Roasted Asparagus with Garlic and Lemon Zest
1 lb asparagus (about 15 medium spears), tough ends removed
2 tbsp extra virgin olive oil
1 large clove of garlic, very thinly sliced crosswise
coarse sea salt
freshly ground black pepper
zest of one lemon, finely grated
Preheat oven to 425. Lay asparagus in a single layer on a baking sheet. Drizzle with olive oil and toss garlic over the spears. Season with salt and pepper. Roll spears in mixture to make sure evenly coated. Sprinkle lemon zest on top. Roast asparagus for 15-18 min until tender and lightly browned, shaking the pan a few times to flip asparagus. Remove from oven. Transfer asparagus to serving platter with tongs. Serve with lemon wedges, if desired.
Roasted Asparagus with Balsamic Vinegar
Preheat oven to 500. Toss asparagus with 1.5 tsp olive oil, salt, and pepper until well coated. Roast asparagus for about 10 minutes, shaking pan every 2 minutes until tender and lightly browned. Remove from oven and drizzle with 1 tbsp balsamic vinegar. Toss to coat well.
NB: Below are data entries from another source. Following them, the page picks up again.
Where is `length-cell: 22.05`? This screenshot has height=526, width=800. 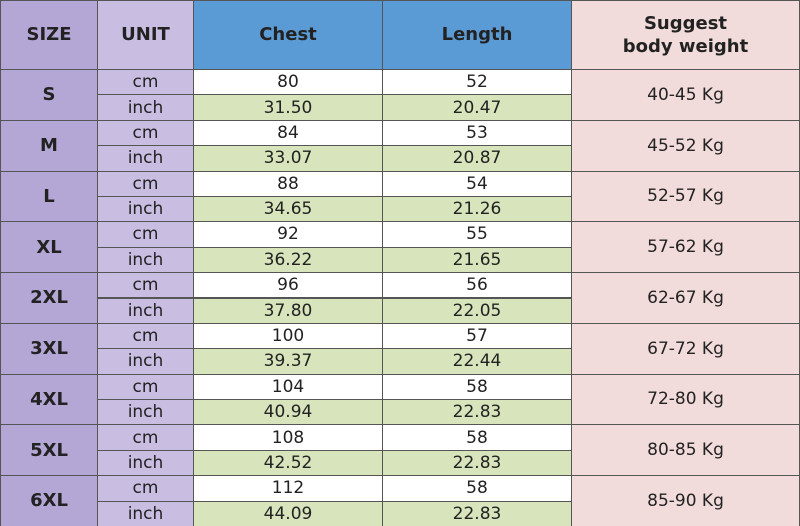
length-cell: 22.05 is located at coordinates (477, 310).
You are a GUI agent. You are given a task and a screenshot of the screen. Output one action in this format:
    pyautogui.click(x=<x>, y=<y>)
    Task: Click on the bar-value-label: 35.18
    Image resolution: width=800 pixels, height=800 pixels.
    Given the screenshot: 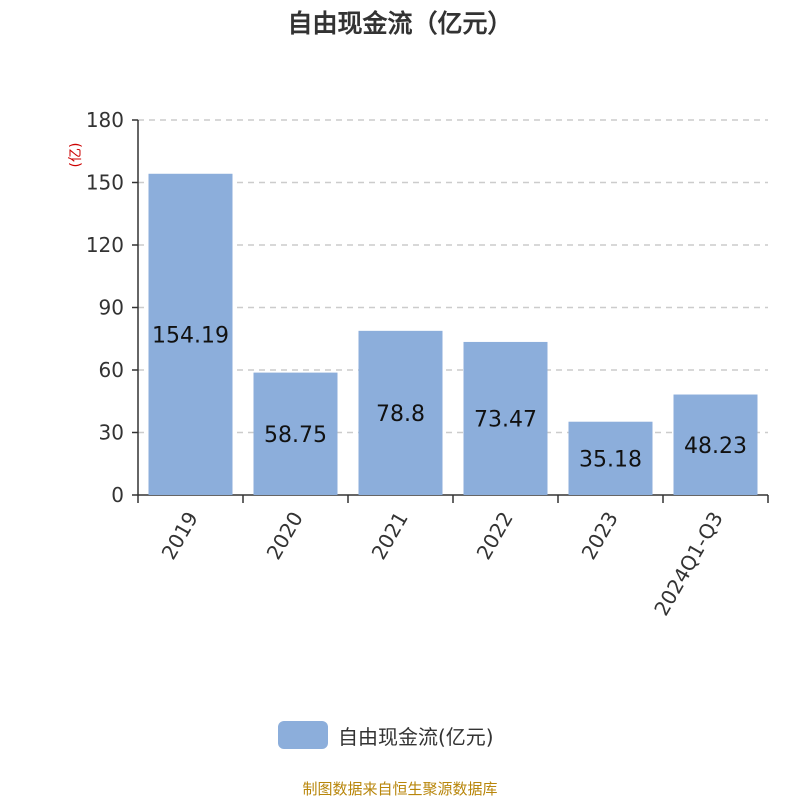 What is the action you would take?
    pyautogui.click(x=610, y=460)
    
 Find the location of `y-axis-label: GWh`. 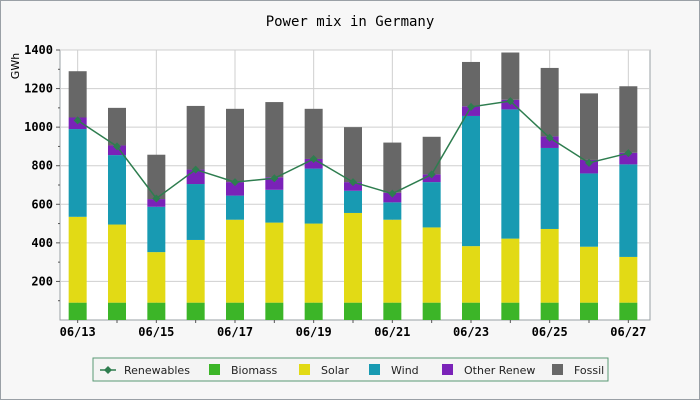

y-axis-label: GWh is located at coordinates (16, 66).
Roasted Asparagus with Toasted Almonds
Preheat oven to 425. Toss asparagus with 2 tbsp olive oil and 1 thinly sliced garlic clove. Season with salt and pepper. Roast in oven for 15-18 minutes until tender and lightly browned, shaking pan a few times. Remove from oven and toss with 1/4 cup toasted sliced almonds.